## DIRECTIONS
Starting at the line containing "This screenshot has width=1456, height=819. In" and ending with the line containing "coordinates (90, 168)." (both included), switch "Find the location of" to "Locate" and rewrite those lines of the listing with nothing else changed.

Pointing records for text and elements

= = = = =

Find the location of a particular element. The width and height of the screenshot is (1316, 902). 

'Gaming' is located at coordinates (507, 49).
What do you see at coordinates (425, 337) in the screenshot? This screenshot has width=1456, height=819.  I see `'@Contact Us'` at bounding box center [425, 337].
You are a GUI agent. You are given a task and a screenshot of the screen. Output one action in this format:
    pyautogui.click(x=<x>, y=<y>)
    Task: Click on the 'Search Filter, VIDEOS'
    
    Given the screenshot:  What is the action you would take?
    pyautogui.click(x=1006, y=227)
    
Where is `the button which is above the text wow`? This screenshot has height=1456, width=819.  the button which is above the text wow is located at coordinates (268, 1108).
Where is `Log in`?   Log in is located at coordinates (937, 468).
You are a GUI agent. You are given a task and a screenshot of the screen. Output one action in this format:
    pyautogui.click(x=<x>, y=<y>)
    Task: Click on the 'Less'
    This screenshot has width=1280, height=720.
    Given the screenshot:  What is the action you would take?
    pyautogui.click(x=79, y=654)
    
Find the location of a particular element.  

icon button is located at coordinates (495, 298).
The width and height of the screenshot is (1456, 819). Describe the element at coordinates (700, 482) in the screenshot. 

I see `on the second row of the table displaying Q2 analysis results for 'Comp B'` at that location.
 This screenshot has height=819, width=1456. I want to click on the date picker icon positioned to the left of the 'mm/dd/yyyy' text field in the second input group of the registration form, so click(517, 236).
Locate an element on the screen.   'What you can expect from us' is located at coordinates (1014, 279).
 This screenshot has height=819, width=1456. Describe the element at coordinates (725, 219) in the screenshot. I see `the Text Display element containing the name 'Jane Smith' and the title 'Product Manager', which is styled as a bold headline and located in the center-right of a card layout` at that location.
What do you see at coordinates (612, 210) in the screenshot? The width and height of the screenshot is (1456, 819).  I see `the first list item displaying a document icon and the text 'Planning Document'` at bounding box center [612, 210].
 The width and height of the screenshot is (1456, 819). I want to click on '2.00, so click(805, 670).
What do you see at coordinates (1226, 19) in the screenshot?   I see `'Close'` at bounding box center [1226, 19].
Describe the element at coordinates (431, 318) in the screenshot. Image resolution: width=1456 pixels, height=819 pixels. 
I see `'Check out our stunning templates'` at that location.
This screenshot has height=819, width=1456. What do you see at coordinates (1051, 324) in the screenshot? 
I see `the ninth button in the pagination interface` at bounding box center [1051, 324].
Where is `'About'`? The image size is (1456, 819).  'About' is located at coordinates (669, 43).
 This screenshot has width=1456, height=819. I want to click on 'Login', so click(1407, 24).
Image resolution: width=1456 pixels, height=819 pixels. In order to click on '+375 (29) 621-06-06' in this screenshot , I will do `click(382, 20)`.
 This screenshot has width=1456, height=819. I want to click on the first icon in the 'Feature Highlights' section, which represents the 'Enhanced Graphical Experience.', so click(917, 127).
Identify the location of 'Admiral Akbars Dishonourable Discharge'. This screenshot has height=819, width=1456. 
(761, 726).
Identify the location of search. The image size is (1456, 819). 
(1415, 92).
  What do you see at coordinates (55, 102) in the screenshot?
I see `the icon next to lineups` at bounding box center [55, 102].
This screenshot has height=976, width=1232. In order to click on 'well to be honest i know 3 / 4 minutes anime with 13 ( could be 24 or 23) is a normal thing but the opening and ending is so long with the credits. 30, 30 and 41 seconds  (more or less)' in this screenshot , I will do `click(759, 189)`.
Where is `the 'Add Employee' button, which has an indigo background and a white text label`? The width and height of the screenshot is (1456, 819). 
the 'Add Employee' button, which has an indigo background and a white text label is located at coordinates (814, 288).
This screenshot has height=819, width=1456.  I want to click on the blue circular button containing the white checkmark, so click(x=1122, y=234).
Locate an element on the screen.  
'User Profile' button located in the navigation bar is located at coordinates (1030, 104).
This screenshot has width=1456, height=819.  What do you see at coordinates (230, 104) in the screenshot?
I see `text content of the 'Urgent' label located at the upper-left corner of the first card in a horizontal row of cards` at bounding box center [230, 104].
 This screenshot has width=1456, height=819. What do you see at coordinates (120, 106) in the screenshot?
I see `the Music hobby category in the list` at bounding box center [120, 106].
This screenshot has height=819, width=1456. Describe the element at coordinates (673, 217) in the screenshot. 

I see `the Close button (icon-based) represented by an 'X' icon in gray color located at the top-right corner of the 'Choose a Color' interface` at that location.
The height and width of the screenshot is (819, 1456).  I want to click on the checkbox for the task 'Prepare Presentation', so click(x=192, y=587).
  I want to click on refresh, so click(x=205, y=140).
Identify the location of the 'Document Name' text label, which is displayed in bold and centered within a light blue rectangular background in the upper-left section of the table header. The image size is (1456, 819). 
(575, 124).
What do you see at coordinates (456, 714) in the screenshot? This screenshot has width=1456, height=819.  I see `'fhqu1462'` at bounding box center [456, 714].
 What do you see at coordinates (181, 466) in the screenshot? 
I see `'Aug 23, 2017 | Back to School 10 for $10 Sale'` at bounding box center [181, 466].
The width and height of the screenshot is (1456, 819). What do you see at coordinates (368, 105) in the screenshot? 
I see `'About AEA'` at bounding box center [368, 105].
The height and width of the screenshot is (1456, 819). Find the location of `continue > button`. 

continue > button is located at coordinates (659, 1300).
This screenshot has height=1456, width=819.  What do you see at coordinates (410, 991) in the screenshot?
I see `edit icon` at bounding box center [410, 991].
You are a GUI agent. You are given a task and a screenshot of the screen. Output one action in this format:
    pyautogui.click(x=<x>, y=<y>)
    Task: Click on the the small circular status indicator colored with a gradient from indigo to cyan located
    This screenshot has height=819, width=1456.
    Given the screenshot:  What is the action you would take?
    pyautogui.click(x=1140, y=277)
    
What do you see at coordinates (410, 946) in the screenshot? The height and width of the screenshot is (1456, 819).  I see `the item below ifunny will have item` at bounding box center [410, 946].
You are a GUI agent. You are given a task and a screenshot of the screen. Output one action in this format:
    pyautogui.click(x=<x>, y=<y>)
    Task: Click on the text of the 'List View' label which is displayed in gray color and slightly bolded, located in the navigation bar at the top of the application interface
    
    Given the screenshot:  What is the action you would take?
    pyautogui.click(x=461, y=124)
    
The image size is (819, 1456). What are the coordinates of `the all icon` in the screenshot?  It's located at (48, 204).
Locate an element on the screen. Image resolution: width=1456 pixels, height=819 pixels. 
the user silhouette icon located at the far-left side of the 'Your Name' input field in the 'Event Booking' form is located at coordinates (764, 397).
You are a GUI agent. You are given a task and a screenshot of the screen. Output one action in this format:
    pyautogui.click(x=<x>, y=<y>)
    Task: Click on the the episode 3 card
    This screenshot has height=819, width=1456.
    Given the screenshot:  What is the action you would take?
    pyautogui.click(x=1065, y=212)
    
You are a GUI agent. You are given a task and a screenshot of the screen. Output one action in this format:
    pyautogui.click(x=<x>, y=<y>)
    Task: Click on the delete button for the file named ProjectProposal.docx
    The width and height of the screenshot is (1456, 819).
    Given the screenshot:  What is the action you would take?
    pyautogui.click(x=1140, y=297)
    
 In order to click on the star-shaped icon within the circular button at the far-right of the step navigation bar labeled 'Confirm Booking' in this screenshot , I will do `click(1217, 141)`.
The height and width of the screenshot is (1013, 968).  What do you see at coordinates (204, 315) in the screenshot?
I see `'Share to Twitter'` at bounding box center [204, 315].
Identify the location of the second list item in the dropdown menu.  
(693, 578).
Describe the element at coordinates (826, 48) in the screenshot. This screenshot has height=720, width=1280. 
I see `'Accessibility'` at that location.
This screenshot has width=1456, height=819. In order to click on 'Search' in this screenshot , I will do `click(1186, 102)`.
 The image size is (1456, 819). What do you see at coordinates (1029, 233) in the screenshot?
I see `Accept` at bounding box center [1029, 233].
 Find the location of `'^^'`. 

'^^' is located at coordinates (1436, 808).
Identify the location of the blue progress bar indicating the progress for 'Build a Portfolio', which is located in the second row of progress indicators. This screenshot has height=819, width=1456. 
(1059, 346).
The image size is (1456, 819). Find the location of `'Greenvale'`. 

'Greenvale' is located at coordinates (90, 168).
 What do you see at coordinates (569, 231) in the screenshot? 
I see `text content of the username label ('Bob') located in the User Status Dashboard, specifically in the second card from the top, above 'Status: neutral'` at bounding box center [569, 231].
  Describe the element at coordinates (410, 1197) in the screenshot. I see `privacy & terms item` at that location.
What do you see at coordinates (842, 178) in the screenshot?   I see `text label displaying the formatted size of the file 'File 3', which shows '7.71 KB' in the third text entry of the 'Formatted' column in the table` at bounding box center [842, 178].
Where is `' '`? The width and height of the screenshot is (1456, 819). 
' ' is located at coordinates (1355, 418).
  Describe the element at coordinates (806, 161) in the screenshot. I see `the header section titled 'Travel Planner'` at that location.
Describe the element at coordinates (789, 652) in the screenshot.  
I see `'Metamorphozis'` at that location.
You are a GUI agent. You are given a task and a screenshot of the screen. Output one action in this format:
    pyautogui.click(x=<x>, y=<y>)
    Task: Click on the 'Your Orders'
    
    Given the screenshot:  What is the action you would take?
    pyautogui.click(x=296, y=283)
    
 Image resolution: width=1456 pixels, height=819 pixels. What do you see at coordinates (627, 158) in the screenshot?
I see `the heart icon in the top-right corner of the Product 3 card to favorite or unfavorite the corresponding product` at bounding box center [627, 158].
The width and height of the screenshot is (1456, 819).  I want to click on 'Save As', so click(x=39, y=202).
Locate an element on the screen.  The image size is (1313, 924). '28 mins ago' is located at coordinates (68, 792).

= = = = =

## RESPONSE TO THE EXERCISE
This screenshot has width=1456, height=819. In order to click on 'Search' in this screenshot , I will do `click(1186, 102)`.
 The image size is (1456, 819). What do you see at coordinates (1029, 233) in the screenshot?
I see `Accept` at bounding box center [1029, 233].
 Locate `'^^'`. 

'^^' is located at coordinates (1436, 808).
Identify the location of the blue progress bar indicating the progress for 'Build a Portfolio', which is located in the second row of progress indicators. This screenshot has height=819, width=1456. 
(1059, 346).
The image size is (1456, 819). Locate `'Greenvale'`. 

'Greenvale' is located at coordinates (90, 168).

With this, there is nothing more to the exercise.